Director: Rupert Goold (2015)
Identity theft, serial killing and untrustworthy journalism make for a mire of mendacity in this chilly courtroom thriller.
It’s based on the memoir of Mike Finkel (Jonah Hill), a former New York Times journalist who was sacked for fabricating a story.
He receives a phone call asking for an opinion on homicide suspect Christian Longo (James Franco) who has been caught in Mexico using Finkel’s identity.
Longo is charged with murdering his wife and three daughters and faces the death penalty. As grisly details of the deaths emerge, he paints his family as a victim of harsh economic circumstance.
Sensing a book deal and career resurrection, Finkel interviews Longo in prison and a curious relationship develops based on questionable motives.
Longo is evasive about what happened and emphasises his ordinariness. Finkel equates his own lies to be crimes of a similar magnitude to those of the accused.

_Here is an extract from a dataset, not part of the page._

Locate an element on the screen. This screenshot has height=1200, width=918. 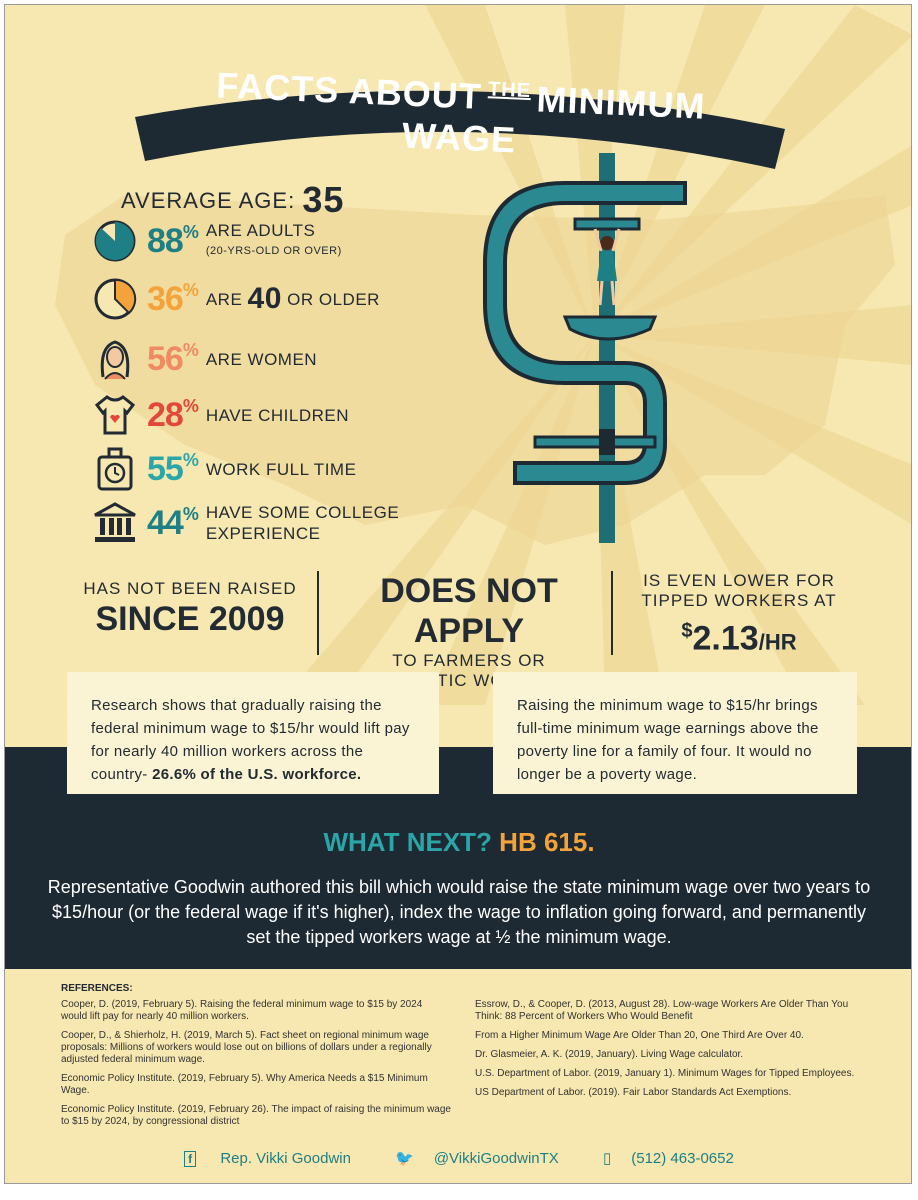
stat-full-time: 55% WORK FULL TIME is located at coordinates (224, 469).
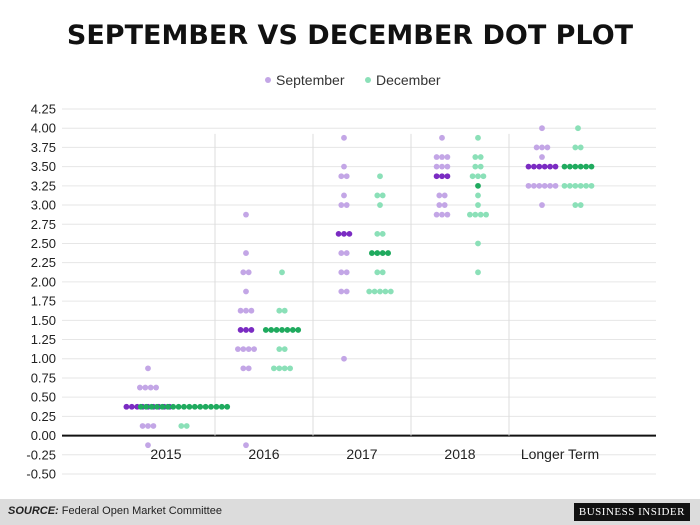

Spending a lot of time rubbing his eyes in front of a laptop in a lonely hotel room, Finkel is under pressure from the police, his publisher and his girlfriend Jill (Felicity Jones).
Hill, Franco and Jones have each been nominated for an Oscar. Hill in Moneyball (2011) and Wolf of Wall Street (2013). Franco in 127 Hours (2010) and Jones for A Theory Of Everything (2014).

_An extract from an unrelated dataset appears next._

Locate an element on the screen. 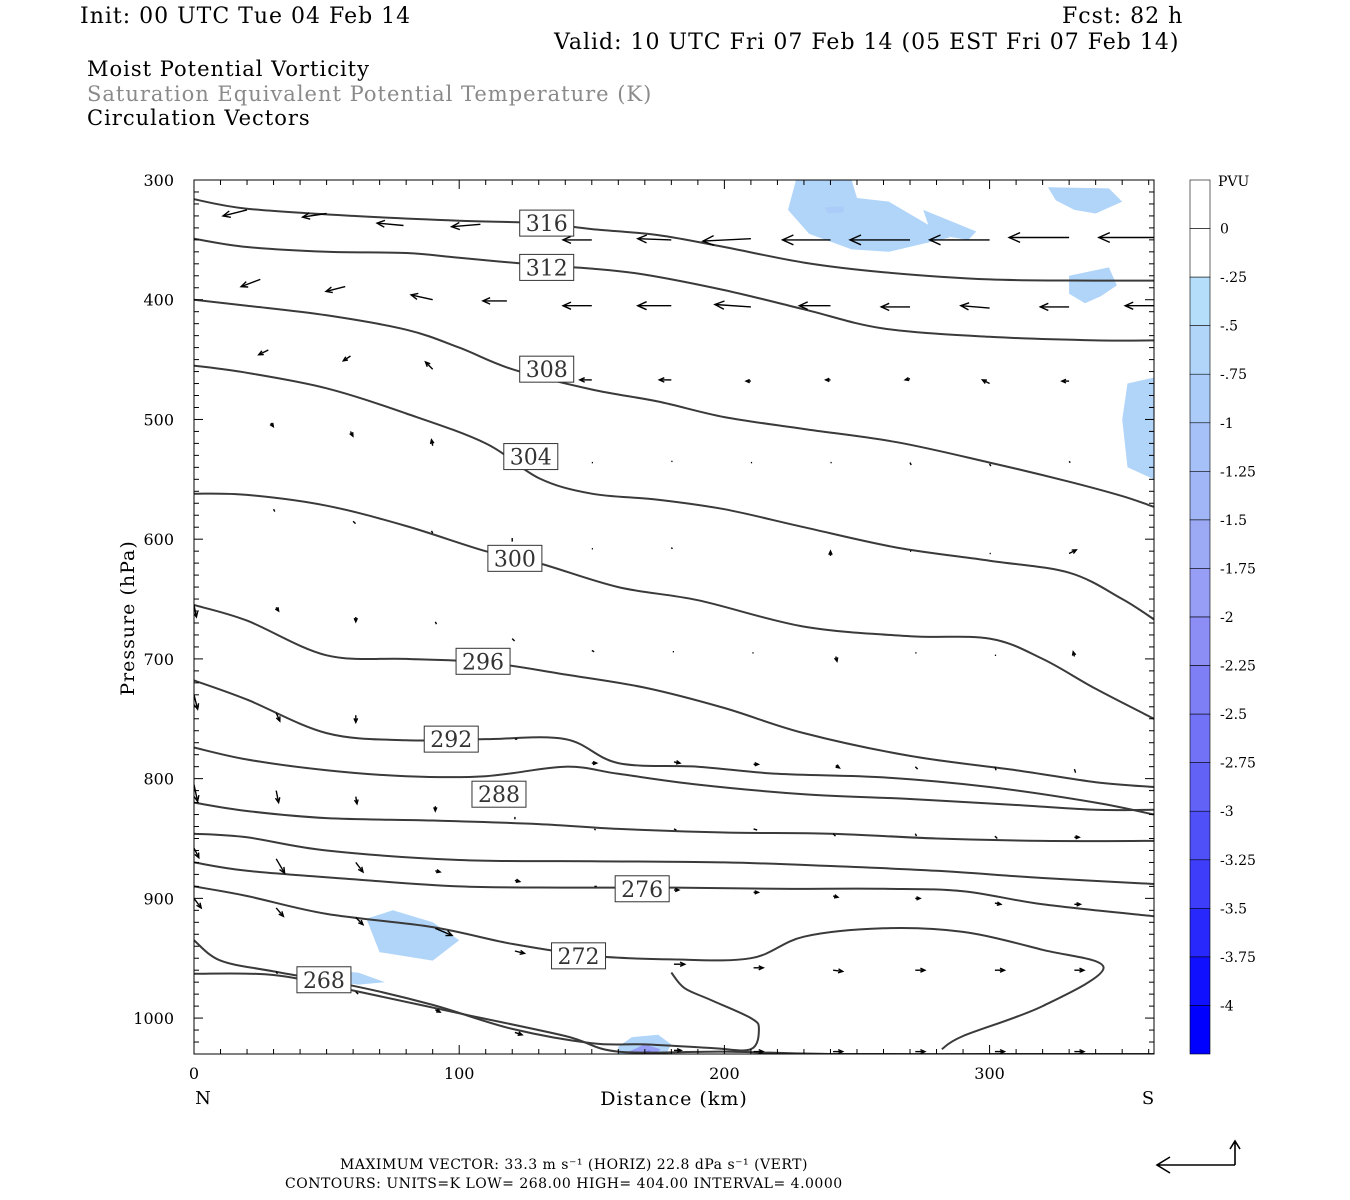 Image resolution: width=1350 pixels, height=1200 pixels. contour-label-text: 272 is located at coordinates (579, 958).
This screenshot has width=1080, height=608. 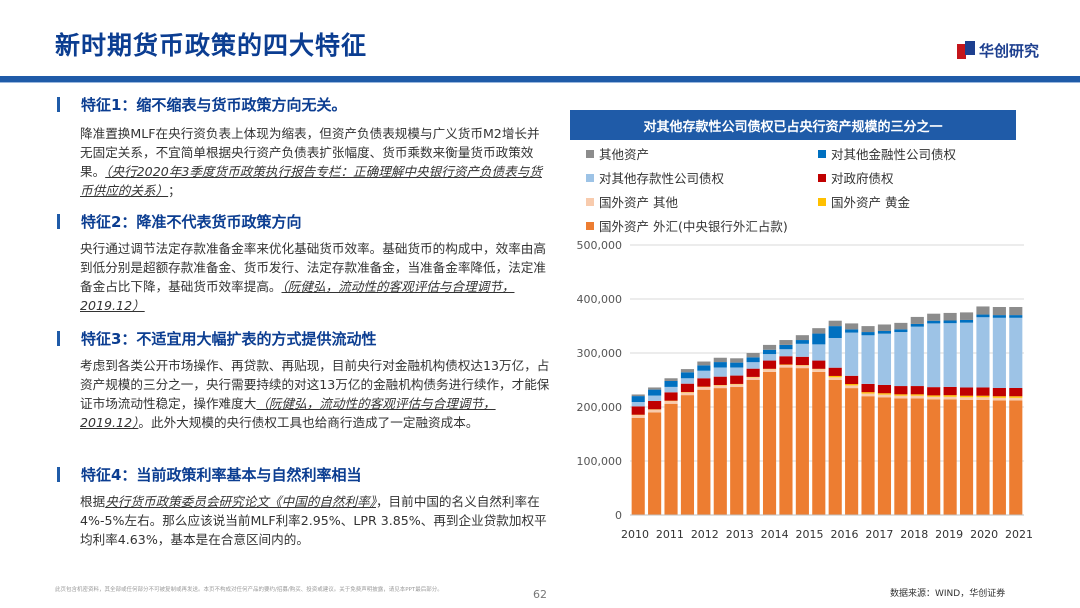 I want to click on page-number: 62, so click(x=540, y=594).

Hill and Franco previously starred together in weak apocalypse comedy This Is The End (2013).
Principal photography on True Story began way back in March 2013 and it was released in the US in April 2015.
With Jones’ Oscar nomination announced in mid-January 2015, it’s tempting to imagine the producers threw in every useable piece of footage they possessed of her to capitalise on her resultant higher profile.
In any case her character Jill spends most of her scenes alone or not interacting with her fellow performers, such as in a courtroom scene where she simply stands and stares.
At other times she plays piano runs in the woods, immerses herself in work and takes baths. It all accentuates her isolation but has no bearing at all on the plot.
Jones and Hill’s characters have little screen time and she has no purpose other than to make Finkel seem a more rounded personality.
Without her – even with her – Finkel is self-absorbed, humourless, arrogant and professionally flawed. We wonder what attracted each to the other and why she stays with him.
It’s not the first film to dramatise a journalist’s attempts to exploit a prisoner for their own ends. Truman Capote’s book In Cold Blood (pub. 1966) provided a basis for Capote (2005) and Infamous (2006).
A mournful soundtrack, muted colours, studied editing and a measured pace allows for a focus on strong performances.
But it’s difficult to place your sympathy on either of the wholly unreliable storytellers.